[Request] Rewrite all of the lines below, putting "Screen size" wherever "Image resolution" appears and leaving everything else as it is.
>>>
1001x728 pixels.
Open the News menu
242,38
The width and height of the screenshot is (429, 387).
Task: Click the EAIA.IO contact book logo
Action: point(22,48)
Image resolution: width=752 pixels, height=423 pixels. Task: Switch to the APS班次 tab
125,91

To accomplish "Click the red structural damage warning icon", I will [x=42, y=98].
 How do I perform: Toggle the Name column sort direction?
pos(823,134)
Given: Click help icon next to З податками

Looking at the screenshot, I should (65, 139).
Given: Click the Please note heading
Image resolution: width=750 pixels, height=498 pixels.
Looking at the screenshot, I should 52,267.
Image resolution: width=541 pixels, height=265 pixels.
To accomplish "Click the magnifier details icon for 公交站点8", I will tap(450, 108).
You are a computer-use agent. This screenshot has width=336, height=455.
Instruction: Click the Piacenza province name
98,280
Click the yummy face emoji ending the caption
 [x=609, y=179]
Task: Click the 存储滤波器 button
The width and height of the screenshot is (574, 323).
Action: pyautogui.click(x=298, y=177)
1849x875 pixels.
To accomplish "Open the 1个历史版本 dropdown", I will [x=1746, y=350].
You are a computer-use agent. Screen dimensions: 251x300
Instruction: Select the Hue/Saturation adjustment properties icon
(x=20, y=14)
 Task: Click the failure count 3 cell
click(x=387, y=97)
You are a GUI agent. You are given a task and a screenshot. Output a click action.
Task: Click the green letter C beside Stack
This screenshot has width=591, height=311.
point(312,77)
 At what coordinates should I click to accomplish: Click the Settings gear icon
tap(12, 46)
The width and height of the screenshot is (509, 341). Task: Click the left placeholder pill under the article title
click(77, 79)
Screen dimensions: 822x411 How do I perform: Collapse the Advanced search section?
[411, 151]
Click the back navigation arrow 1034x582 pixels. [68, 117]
<<<
[Answer to the task]
1001x728 pixels.
Open the News menu
242,38
The width and height of the screenshot is (429, 387).
Task: Click the EAIA.IO contact book logo
Action: point(22,48)
Screen size: width=752 pixels, height=423 pixels. Task: Switch to the APS班次 tab
125,91

To accomplish "Click the red structural damage warning icon", I will [x=42, y=98].
 How do I perform: Toggle the Name column sort direction?
pos(823,134)
Given: Click help icon next to З податками

Looking at the screenshot, I should (65, 139).
Given: Click the Please note heading
Screen size: width=750 pixels, height=498 pixels.
Looking at the screenshot, I should 52,267.
Screen size: width=541 pixels, height=265 pixels.
To accomplish "Click the magnifier details icon for 公交站点8", I will tap(450, 108).
You are a computer-use agent. This screenshot has width=336, height=455.
Instruction: Click the Piacenza province name
98,280
Click the yummy face emoji ending the caption
 [x=609, y=179]
Task: Click the 存储滤波器 button
The width and height of the screenshot is (574, 323).
Action: pyautogui.click(x=298, y=177)
1849x875 pixels.
To accomplish "Open the 1个历史版本 dropdown", I will [x=1746, y=350].
You are a computer-use agent. Screen dimensions: 251x300
Instruction: Select the Hue/Saturation adjustment properties icon
(x=20, y=14)
 Task: Click the failure count 3 cell
click(x=387, y=97)
You are a GUI agent. You are given a task and a screenshot. Output a click action.
Task: Click the green letter C beside Stack
This screenshot has width=591, height=311.
point(312,77)
 At what coordinates should I click to accomplish: Click the Settings gear icon
tap(12, 46)
The width and height of the screenshot is (509, 341). Task: Click the left placeholder pill under the article title
click(77, 79)
Screen dimensions: 822x411 How do I perform: Collapse the Advanced search section?
[411, 151]
Click the back navigation arrow 1034x582 pixels. [68, 117]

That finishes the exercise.